** START **

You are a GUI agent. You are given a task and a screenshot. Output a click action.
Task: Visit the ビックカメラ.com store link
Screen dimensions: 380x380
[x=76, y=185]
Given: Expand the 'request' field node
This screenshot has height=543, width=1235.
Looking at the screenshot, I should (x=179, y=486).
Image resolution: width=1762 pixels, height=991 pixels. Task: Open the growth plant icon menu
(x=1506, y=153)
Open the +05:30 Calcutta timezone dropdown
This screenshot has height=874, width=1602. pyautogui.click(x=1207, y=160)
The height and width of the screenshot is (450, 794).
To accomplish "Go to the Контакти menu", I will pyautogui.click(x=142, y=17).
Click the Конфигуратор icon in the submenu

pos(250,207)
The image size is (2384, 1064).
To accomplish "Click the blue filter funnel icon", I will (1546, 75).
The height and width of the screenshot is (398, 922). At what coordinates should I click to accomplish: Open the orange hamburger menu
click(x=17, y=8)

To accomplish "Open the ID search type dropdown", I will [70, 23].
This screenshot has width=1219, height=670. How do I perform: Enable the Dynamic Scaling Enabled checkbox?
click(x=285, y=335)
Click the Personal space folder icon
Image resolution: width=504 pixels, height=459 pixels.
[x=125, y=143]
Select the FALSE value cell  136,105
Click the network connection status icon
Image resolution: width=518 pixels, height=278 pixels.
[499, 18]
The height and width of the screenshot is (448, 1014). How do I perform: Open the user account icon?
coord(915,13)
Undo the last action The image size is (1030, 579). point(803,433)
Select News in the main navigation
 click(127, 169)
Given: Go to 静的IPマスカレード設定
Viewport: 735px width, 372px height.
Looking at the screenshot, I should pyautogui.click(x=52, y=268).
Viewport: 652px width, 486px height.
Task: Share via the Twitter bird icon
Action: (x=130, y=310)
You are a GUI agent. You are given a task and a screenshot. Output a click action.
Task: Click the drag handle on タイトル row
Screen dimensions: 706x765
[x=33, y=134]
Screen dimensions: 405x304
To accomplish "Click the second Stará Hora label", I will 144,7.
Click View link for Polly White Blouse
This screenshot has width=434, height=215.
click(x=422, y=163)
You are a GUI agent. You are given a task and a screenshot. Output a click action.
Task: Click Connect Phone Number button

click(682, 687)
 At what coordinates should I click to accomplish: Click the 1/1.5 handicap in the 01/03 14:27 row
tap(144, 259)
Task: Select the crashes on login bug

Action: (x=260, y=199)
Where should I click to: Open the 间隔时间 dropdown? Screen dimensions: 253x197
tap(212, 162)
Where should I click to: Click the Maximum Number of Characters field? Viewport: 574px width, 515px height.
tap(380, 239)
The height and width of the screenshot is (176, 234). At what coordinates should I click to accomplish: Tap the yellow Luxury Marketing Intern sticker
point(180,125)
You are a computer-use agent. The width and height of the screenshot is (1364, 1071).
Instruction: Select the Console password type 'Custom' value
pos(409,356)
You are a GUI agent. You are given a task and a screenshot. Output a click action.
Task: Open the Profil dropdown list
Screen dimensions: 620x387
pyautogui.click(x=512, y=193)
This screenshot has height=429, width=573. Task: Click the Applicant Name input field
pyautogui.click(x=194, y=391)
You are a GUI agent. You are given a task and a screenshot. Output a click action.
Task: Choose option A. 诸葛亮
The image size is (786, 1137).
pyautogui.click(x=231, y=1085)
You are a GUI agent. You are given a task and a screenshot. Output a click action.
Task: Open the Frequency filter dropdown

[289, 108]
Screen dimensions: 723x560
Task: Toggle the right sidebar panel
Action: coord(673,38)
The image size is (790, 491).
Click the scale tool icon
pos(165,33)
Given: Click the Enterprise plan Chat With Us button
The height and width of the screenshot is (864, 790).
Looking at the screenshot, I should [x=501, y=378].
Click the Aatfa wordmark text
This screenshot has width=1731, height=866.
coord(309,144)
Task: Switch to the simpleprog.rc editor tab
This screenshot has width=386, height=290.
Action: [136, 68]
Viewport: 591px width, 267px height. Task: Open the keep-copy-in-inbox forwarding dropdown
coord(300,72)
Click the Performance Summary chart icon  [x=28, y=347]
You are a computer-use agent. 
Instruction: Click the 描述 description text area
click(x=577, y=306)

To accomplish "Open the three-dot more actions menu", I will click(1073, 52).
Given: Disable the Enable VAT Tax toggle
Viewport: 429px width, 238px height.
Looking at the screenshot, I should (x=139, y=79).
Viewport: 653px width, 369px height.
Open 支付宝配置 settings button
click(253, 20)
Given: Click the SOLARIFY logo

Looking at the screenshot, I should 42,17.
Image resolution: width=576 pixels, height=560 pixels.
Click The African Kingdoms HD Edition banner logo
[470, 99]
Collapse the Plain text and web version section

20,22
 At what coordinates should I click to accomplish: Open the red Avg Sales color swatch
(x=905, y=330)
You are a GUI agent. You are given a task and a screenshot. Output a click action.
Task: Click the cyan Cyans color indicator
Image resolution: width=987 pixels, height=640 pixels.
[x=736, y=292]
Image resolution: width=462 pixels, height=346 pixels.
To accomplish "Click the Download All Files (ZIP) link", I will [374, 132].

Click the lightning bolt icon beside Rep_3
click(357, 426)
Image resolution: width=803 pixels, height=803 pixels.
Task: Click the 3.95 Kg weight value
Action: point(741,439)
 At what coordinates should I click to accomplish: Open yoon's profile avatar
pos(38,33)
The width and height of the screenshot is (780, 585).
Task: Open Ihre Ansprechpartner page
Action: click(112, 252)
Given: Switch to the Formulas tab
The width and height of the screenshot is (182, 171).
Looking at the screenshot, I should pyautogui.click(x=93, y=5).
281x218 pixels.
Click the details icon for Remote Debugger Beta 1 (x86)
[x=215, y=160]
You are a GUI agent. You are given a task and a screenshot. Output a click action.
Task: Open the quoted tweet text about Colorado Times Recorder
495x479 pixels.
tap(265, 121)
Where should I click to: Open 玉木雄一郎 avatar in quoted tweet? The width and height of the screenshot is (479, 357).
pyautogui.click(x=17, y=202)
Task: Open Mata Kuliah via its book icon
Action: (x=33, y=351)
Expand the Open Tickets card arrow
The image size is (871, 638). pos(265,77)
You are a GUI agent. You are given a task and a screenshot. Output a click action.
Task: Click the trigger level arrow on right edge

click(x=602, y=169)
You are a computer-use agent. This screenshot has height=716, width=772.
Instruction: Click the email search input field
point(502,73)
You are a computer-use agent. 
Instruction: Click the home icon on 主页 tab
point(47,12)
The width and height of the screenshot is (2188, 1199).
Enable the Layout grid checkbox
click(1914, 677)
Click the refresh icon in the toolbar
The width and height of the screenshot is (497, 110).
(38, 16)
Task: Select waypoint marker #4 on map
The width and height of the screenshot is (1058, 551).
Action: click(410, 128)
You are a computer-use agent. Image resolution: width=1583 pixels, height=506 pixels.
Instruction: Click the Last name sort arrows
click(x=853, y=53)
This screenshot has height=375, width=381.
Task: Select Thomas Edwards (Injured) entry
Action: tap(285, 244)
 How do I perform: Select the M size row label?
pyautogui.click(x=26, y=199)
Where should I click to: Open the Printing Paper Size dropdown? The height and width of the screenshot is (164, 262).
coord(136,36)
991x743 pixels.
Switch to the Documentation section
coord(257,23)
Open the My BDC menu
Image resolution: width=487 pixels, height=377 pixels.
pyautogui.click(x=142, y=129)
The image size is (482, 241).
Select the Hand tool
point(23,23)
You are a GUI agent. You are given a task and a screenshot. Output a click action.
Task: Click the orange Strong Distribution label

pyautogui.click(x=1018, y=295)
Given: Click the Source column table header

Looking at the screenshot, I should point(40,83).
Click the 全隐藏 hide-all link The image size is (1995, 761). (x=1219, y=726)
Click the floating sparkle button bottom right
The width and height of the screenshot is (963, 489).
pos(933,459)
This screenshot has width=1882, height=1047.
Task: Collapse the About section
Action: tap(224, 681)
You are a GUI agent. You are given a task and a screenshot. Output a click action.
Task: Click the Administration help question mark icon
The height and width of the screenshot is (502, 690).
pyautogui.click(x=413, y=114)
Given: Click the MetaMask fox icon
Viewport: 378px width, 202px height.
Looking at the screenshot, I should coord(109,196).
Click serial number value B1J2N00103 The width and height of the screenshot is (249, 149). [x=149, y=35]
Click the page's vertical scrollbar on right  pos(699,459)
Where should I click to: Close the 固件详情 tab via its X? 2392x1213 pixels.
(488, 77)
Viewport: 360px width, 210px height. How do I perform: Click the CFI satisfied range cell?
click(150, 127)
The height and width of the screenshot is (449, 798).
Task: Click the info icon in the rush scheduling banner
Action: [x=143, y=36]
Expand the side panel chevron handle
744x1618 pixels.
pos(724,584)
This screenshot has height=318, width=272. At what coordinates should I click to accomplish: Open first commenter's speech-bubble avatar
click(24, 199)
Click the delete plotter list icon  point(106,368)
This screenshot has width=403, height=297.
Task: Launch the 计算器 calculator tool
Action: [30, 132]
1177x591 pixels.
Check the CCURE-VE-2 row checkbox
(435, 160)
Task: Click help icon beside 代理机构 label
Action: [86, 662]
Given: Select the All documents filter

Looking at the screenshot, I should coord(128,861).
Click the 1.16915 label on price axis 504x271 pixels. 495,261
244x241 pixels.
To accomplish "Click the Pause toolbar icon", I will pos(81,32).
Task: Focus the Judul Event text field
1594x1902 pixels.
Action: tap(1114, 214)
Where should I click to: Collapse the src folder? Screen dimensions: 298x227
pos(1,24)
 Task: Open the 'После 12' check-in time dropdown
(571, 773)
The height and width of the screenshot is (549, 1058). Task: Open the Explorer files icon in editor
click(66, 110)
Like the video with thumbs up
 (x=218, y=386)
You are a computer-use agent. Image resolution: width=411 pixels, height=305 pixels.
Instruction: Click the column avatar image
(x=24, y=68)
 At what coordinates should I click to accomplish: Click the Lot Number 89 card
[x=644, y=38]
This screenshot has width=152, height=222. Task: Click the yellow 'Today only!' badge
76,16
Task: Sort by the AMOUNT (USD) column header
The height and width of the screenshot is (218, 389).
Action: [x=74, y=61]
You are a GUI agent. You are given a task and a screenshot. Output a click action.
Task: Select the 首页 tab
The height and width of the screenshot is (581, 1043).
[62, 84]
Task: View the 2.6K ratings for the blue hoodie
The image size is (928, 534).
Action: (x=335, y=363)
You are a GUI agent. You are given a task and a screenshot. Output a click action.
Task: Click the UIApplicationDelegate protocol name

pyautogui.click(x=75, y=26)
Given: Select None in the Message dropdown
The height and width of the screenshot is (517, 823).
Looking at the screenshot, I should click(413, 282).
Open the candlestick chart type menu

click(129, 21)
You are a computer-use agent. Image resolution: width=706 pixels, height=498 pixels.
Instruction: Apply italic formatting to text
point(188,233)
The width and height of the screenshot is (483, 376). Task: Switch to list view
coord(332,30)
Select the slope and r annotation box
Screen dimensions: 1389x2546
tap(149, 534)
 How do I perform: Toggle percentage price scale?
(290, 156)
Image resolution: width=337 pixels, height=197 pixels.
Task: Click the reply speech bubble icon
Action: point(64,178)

** END **

Lay out the data from the line with "Screen dimensions: 405x304" to the line with "click(x=422, y=163)" as a two-column CSV headed "input" and "output". Give one row per pair, with the wording under input and its answer under output, and put each in a single quoted field with line breaks replaced by spaces.

Exercise response >>
input,output
"Screen dimensions: 405x304 To accomplish ""Click the second Stará Hora label"",","I will 144,7."
"Click View link for Polly White Blouse This screenshot has width=434, height=215.","click(x=422, y=163)"